_Passage provided_
* * *

Monday, October 30, 2017

German Train Name

From the BBC:
"Row over German high-speed train called Anne Frank"

The German rail operator Deutsche Bahn (DB) has defended its decision to name a high-speed train after the world-famous Holocaust victim Anne Frank.  Anne Frank's name is among those of 25 famous Germans chosen by a jury after a public consultation. A German conservative MP, Iris Eberl, tweeted that it was a "tasteless" choice, as Anne Frank and other Jews had been sent by train to their deaths. But DB spokesperson Antje Neubauer said the girl was a symbol of tolerance. Anne Frank also represented "peaceful co-existence of different cultures, which is more important than ever in times such as this", she said.  The Diary of Anne Frank is a global bestseller, describing the Jewish girl's life in hiding with her family in Nazi-occupied Amsterdam in World War Two. The Frank family were deported to Auschwitz death camp in 1944, and Anne died later in Bergen-Belsen concentration camp at the age of 15.  DB is state-owned and the successor of the Deutsche Reichsbahn, which deported millions of Jews and other victims of the Nazis.  Julian Reichelt, a journalist at the popular German daily Bild, tweeted: "Now DB is naming trains after victims of deportation by train, starting with Anne Frank."  The names will adorn a new generation of DB's ICE high-speed trains, set to go into service in the next two years.  Jury member Prof Gisela Mettele said there was "impressive diversity" in the many famous names suggested by the public. The ones selected, she said, "have one thing in common: they were curious about the world".  The 25 include some wartime dissidents who died resisting the Nazis: Hans and Sophie Scholl and the theologian Dietrich Bonhoeffer. There are also former German chancellors Konrad Adenauer, Ludwig Erhard and Willy Brandt, as well as philosophers Hannah Arendt and Karl Marx.  ICE trains will also be named after novelist Thomas Mann, music maestro Ludwig van Beethoven and actress and singer Marlene Dietrich.

* * *

_Dataset rows_
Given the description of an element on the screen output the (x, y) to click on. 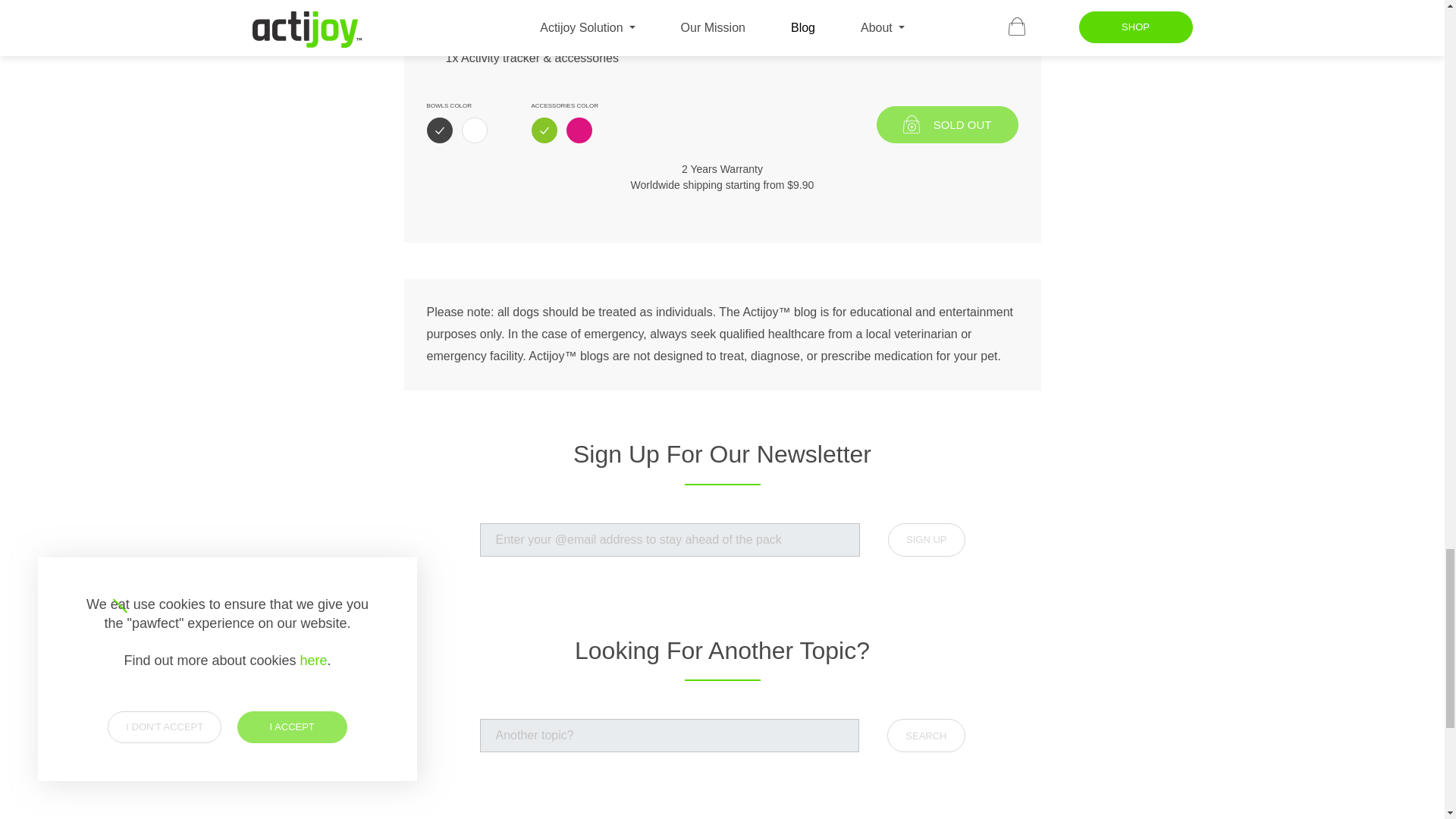
SOLD OUT (946, 124)
SIGN UP (925, 539)
SEARCH (924, 735)
Given the description of an element on the screen output the (x, y) to click on. 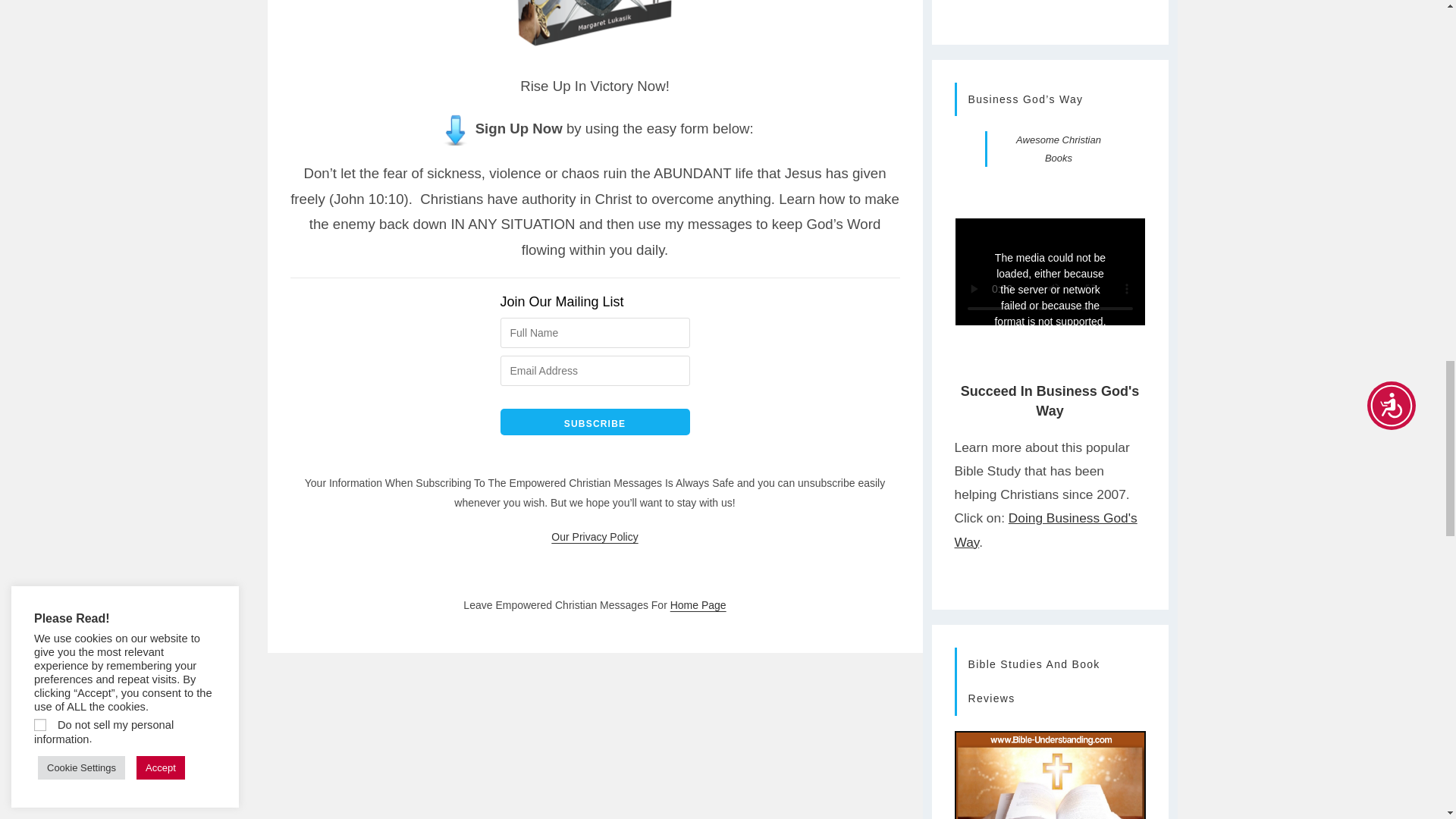
Subscribe (595, 421)
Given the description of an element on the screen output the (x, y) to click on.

* * *

_Task details_
Reproduce the entire post about the Anne Frank train name word for word. The items have nothing to do with the post about the Anne Frank train name.

_Result for this task_
Monday, October 30, 2017

German Train Name

From the BBC:
"Row over German high-speed train called Anne Frank"

The German rail operator Deutsche Bahn (DB) has defended its decision to name a high-speed train after the world-famous Holocaust victim Anne Frank.  Anne Frank's name is among those of 25 famous Germans chosen by a jury after a public consultation. A German conservative MP, Iris Eberl, tweeted that it was a "tasteless" choice, as Anne Frank and other Jews had been sent by train to their deaths. But DB spokesperson Antje Neubauer said the girl was a symbol of tolerance. Anne Frank also represented "peaceful co-existence of different cultures, which is more important than ever in times such as this", she said.  The Diary of Anne Frank is a global bestseller, describing the Jewish girl's life in hiding with her family in Nazi-occupied Amsterdam in World War Two. The Frank family were deported to Auschwitz death camp in 1944, and Anne died later in Bergen-Belsen concentration camp at the age of 15.  DB is state-owned and the successor of the Deutsche Reichsbahn, which deported millions of Jews and other victims of the Nazis.  Julian Reichelt, a journalist at the popular German daily Bild, tweeted: "Now DB is naming trains after victims of deportation by train, starting with Anne Frank."  The names will adorn a new generation of DB's ICE high-speed trains, set to go into service in the next two years.  Jury member Prof Gisela Mettele said there was "impressive diversity" in the many famous names suggested by the public. The ones selected, she said, "have one thing in common: they were curious about the world".  The 25 include some wartime dissidents who died resisting the Nazis: Hans and Sophie Scholl and the theologian Dietrich Bonhoeffer. There are also former German chancellors Konrad Adenauer, Ludwig Erhard and Willy Brandt, as well as philosophers Hannah Arendt and Karl Marx.  ICE trains will also be named after novelist Thomas Mann, music maestro Ludwig van Beethoven and actress and singer Marlene Dietrich.